◆ **Exercise**
Could you return every record below exactly as it stands, leaving out the pictures?
───── Data provided ─────
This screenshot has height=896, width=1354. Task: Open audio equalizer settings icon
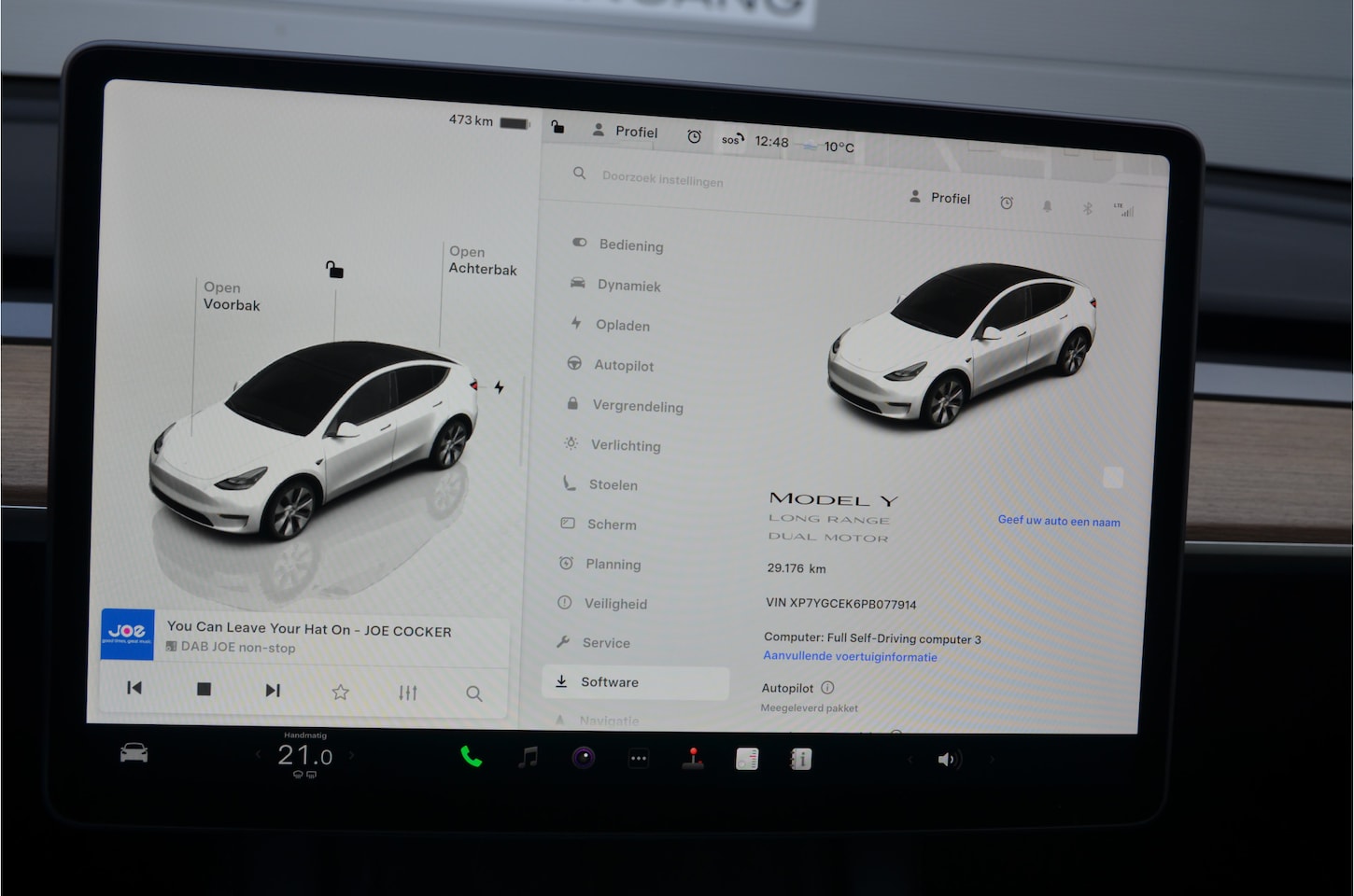point(408,693)
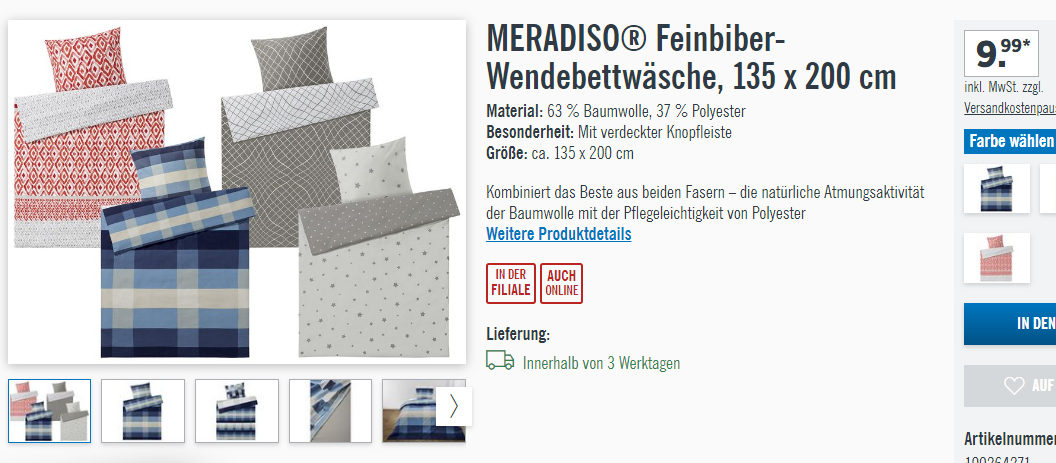
Task: Open the 'Weitere Produktdetails' link
Action: click(x=559, y=234)
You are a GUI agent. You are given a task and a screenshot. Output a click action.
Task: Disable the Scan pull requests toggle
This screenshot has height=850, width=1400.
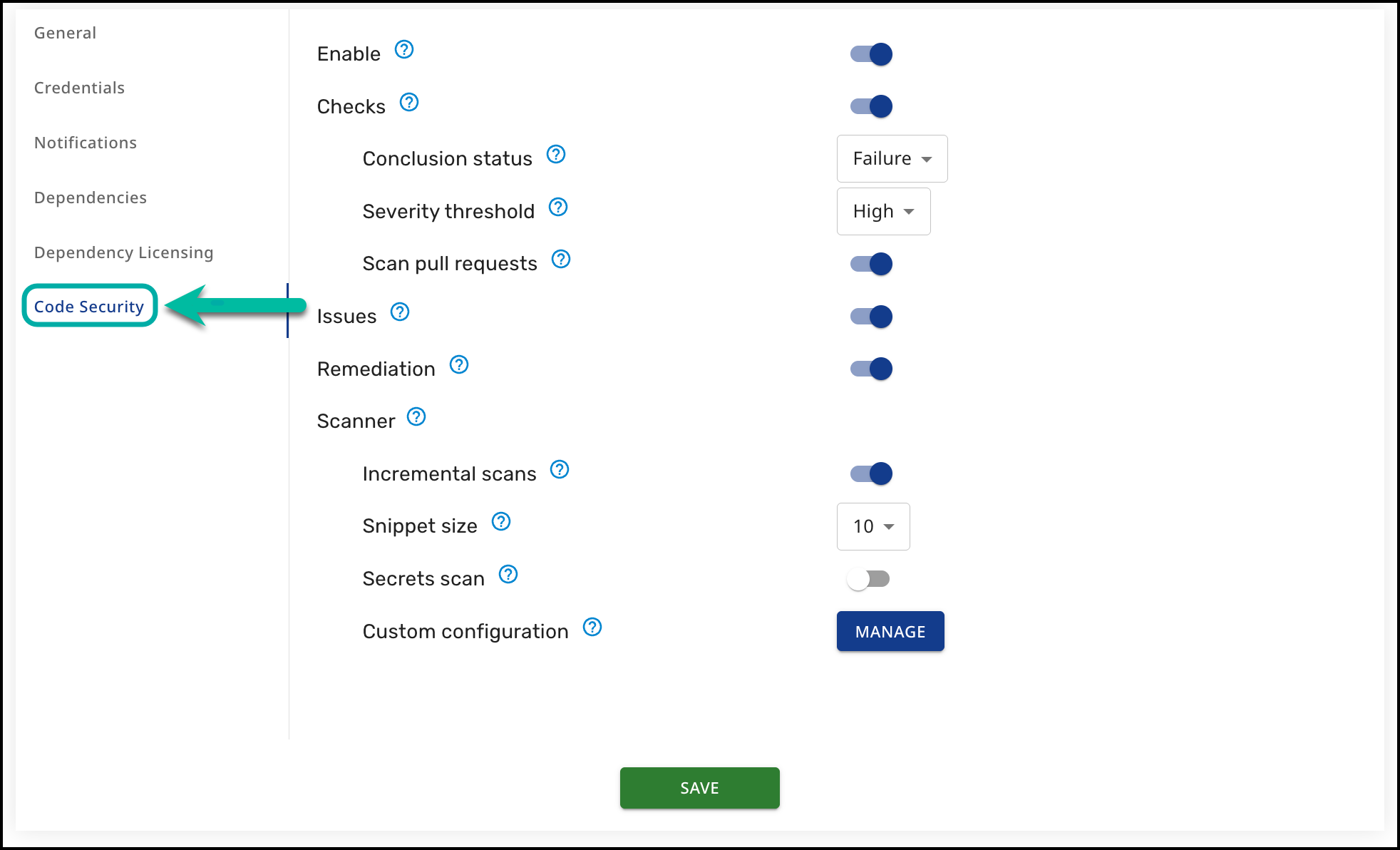click(x=872, y=264)
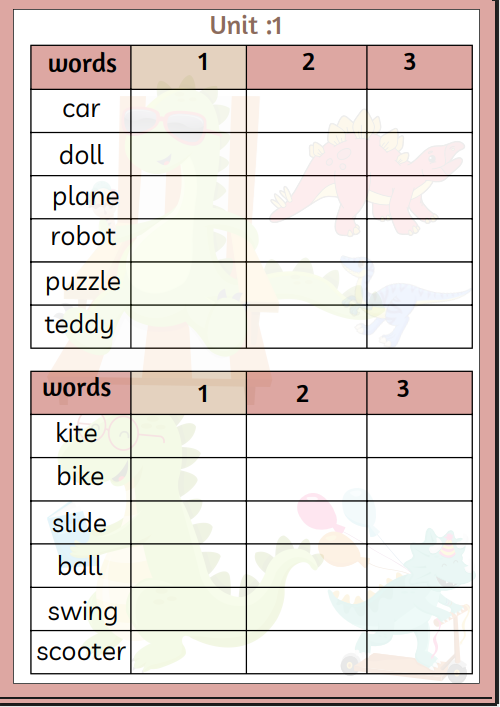Click the 'kite' word in second table
Viewport: 500px width, 707px height.
tap(76, 433)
─────
◆ **Written solution**
This screenshot has height=896, width=1354. Task: Open audio equalizer settings icon
point(408,693)
Task: Open the 'Weitere Produktdetails' link
Action: click(x=559, y=234)
You are a GUI agent. You are given a task and a screenshot. Output a click action.
Task: Disable the Scan pull requests toggle
This screenshot has height=850, width=1400.
click(x=872, y=264)
Click the 'kite' word in second table
Viewport: 500px width, 707px height.
tap(76, 433)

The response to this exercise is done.